[mvapich-discuss] Issue with mpi_alltoall on 64 nodes or more

Thu Apr 27 02:42:41 EDT 2006

Hi ,
In IBGD2 release (mvapich-gen2)the Alltoall medium size flow was 
disabled by default (actually it is run time parameter).

Sayantan,
I'm not sure but I think the patch was send to you. Anyway please let me 
know if you need it.

Regards,
Pasha (Pavel Shamis)

Rick Warner wrote:
> We've narrowed down the MPI_Alltoall() problem a bit.  The customer
> test code that showed the problem with MPI_Alltoall() had 128MB/N^2 as
> its amount of data sent from each process, where N is the process
> count.  For N==64, the message size comes out to 32768. For N<64, the
> message size is more than 32768.
> 
> Looking at .../src/coll/intra_fns_new.c, it seems that MPI_Alltoall()
> uses one of four different algorithms, depending on the message size
> and number of processes.
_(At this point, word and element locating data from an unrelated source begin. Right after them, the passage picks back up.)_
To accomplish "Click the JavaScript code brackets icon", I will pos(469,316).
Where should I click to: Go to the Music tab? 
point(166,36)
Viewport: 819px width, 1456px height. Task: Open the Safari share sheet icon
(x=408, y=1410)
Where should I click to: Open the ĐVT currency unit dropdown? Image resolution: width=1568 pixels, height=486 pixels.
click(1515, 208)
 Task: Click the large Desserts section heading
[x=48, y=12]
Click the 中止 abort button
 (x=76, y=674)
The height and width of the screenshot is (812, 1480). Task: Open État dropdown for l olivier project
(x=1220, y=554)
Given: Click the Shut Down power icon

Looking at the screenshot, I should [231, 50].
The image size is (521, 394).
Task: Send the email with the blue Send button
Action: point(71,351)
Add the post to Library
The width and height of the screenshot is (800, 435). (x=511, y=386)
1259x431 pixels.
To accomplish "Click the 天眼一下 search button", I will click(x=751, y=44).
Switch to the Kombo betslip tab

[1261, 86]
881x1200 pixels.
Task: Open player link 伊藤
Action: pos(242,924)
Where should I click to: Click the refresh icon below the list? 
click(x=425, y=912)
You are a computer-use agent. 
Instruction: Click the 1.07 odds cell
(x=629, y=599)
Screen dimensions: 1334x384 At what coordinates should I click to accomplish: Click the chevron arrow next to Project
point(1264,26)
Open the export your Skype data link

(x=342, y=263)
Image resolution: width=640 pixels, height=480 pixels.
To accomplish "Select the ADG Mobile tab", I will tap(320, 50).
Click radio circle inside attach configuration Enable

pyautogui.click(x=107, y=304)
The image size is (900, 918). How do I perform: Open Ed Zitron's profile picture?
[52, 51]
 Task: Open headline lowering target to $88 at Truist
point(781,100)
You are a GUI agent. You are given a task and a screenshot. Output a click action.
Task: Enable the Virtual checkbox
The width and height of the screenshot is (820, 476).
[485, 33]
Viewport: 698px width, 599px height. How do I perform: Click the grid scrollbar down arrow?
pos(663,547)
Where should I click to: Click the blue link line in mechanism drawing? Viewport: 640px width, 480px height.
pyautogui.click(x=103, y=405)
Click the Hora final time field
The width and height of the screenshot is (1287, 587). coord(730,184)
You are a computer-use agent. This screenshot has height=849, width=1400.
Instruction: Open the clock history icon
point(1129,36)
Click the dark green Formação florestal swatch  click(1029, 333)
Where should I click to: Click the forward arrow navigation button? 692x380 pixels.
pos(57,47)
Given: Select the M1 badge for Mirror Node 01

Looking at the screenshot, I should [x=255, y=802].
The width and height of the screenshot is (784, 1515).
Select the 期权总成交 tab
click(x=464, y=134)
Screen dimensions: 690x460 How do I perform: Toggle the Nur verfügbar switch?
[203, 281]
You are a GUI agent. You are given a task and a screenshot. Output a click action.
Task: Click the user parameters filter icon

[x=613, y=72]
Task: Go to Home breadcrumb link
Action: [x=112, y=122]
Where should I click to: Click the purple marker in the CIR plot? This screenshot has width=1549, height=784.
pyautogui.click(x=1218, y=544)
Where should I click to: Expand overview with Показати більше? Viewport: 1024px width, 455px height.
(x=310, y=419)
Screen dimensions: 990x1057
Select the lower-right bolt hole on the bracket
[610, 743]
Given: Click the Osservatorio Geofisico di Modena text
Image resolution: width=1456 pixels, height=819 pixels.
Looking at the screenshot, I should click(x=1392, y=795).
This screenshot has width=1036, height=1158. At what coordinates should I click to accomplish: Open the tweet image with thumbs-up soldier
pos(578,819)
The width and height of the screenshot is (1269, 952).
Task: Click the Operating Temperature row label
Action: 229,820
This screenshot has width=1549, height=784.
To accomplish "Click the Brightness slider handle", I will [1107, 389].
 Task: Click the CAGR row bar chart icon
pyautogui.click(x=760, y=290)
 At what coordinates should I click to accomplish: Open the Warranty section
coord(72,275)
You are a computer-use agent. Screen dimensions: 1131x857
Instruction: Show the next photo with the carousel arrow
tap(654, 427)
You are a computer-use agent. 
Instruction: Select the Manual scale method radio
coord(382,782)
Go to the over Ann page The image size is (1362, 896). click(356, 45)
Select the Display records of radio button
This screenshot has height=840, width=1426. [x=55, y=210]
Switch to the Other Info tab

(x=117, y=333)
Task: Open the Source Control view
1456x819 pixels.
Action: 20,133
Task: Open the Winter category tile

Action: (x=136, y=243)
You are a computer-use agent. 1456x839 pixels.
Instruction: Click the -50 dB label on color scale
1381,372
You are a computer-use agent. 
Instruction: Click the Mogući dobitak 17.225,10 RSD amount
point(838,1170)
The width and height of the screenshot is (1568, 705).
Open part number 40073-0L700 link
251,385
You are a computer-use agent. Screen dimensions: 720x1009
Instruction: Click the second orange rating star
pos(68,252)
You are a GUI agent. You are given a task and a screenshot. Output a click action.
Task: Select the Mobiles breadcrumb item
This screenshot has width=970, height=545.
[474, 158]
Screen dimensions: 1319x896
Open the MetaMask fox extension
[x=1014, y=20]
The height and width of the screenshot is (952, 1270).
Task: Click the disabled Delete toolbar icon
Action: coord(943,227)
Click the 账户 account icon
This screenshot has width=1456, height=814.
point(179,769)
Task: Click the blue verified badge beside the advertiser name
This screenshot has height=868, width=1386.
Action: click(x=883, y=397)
In our case, for N<64, it is using algorithm
> 3 or 4 (depending on whether N is a power of 2), the large message
> algorithm using MPI_Sendrecv(). For N>=64, it is using algorithm 2,
> the medium message algorithm that uses nonblocking MPI_Isend() and
> MPI_Irecv() to and from all other processes, followed by
> MPI_Waitall(). In other contexts we've seen some apparent starvation
> issues with a large number of simultaneous nonblocking sends and
> receives.
> 
> We're thinking of a workaround that bypasses algorithm 2 for medium
> messages (I guess we could leave it in in the other case, namely short
> messages with fewer than 8 processes). To do so, we would change the
> definition of MPIR_ALLTOALL_MEDIUM_MSG in line 35 of intra_fns_new.c
> from 32768 to:
> 
> #define MPIR_ALLTOALL_MEDIUM_MSG 256
> 
> How does this sound? We're thinking that using the large message
> algorithm for medium-sized messages shouldn't hurt too much, and
> may avoid the problems we've been seeing.
> 
> On Wednesday 26 April 2006 14:27, Rick Warner wrote:
>> It gave the same slow behavior with the DISABLE_RDMA_ALLTOALL=1 addition.
>> Another thing that has been tried is to split the machines list up so that
>> 16 systems from each leaf switch are used.  With this configuration, it
>> seems to run properly about 90% of the time, only sometimes taking multiple
>> seconds to complete.
>>
>> On Wednesday 26 April 2006 01:48, Sayantan Sur wrote:
>>> Hello Rick,
>>>
>>> * On Apr,1 Rick Warner<rick at microway.com> wrote :
>>>> Hello all,
>>>>  We are experiencing a problem on a medium sized infiniband cluster (89
>>>> nodes).  mpi_alltoall on 64 or more nodes takes an excessively long
>>>> time. On 63 nodes, it completes in a fraction of a second.  On 64, it
>>>> takes about 20 seconds.
>>> Thanks for your report to the group. Could you please try to use the
>>> Alltoall program like this:
>>>
>>> $ mpirun_rsh -np 64 -hostfile mf DISABLE_RDMA_ALLTOALL=1 ./a.out
>>>
>>> If you could report the result of this back, it will help us in
>>> narrowing down the problem.
>>>
>>> Thanks,
>>> Sayantan.
>